- WORK REQUIRED
Please reproduce all of the data below line for line, without changing anything.

- RECORDS TO USE

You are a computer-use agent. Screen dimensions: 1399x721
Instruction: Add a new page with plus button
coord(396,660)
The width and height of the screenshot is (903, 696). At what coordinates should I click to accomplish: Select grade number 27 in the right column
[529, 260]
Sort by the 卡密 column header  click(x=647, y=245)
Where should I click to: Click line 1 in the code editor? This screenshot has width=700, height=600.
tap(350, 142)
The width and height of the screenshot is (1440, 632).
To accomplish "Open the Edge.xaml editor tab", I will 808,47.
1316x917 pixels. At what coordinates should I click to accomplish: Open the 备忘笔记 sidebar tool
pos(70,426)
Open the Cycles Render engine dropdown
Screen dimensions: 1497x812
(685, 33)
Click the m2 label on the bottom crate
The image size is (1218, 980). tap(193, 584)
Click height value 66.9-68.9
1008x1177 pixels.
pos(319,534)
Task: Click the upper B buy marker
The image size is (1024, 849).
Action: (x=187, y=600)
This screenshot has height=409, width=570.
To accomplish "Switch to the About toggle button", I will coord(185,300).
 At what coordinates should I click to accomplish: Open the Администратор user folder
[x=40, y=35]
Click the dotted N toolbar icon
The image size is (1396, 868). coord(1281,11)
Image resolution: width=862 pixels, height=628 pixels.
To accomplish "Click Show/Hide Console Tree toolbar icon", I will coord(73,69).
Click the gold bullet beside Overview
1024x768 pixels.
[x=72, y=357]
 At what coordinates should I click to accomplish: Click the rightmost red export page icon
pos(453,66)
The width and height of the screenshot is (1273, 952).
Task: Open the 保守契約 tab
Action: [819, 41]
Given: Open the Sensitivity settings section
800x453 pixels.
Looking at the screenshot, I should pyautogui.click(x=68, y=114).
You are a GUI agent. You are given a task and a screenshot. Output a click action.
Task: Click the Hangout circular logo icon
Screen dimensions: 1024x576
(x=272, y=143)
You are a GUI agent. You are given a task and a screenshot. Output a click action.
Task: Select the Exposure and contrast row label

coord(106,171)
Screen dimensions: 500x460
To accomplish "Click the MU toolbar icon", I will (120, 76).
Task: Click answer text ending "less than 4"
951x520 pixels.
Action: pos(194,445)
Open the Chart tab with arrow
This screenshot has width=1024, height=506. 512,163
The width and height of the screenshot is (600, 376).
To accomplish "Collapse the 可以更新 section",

- TASK RESULT
You are a computer-use agent. Screen dimensions: 1399x721
Instruction: Add a new page with plus button
coord(396,660)
The width and height of the screenshot is (903, 696). At what coordinates should I click to accomplish: Select grade number 27 in the right column
[529, 260]
Sort by the 卡密 column header  click(x=647, y=245)
Where should I click to: Click line 1 in the code editor? This screenshot has width=700, height=600.
tap(350, 142)
The width and height of the screenshot is (1440, 632).
To accomplish "Open the Edge.xaml editor tab", I will 808,47.
1316x917 pixels. At what coordinates should I click to accomplish: Open the 备忘笔记 sidebar tool
pos(70,426)
Open the Cycles Render engine dropdown
Screen dimensions: 1497x812
(685, 33)
Click the m2 label on the bottom crate
The image size is (1218, 980). tap(193, 584)
Click height value 66.9-68.9
1008x1177 pixels.
pos(319,534)
Task: Click the upper B buy marker
The image size is (1024, 849).
Action: (x=187, y=600)
This screenshot has height=409, width=570.
To accomplish "Switch to the About toggle button", I will coord(185,300).
 At what coordinates should I click to accomplish: Open the Администратор user folder
[x=40, y=35]
Click the dotted N toolbar icon
The image size is (1396, 868). coord(1281,11)
Image resolution: width=862 pixels, height=628 pixels.
To accomplish "Click Show/Hide Console Tree toolbar icon", I will coord(73,69).
Click the gold bullet beside Overview
1024x768 pixels.
[x=72, y=357]
 At what coordinates should I click to accomplish: Click the rightmost red export page icon
pos(453,66)
The width and height of the screenshot is (1273, 952).
Task: Open the 保守契約 tab
Action: [819, 41]
Given: Open the Sensitivity settings section
800x453 pixels.
Looking at the screenshot, I should pyautogui.click(x=68, y=114).
You are a GUI agent. You are given a task and a screenshot. Output a click action.
Task: Click the Hangout circular logo icon
Screen dimensions: 1024x576
(x=272, y=143)
You are a GUI agent. You are given a task and a screenshot. Output a click action.
Task: Select the Exposure and contrast row label

coord(106,171)
Screen dimensions: 500x460
To accomplish "Click the MU toolbar icon", I will (120, 76).
Task: Click answer text ending "less than 4"
951x520 pixels.
Action: pos(194,445)
Open the Chart tab with arrow
This screenshot has width=1024, height=506. 512,163
The width and height of the screenshot is (600, 376).
To accomplish "Collapse the 可以更新 section",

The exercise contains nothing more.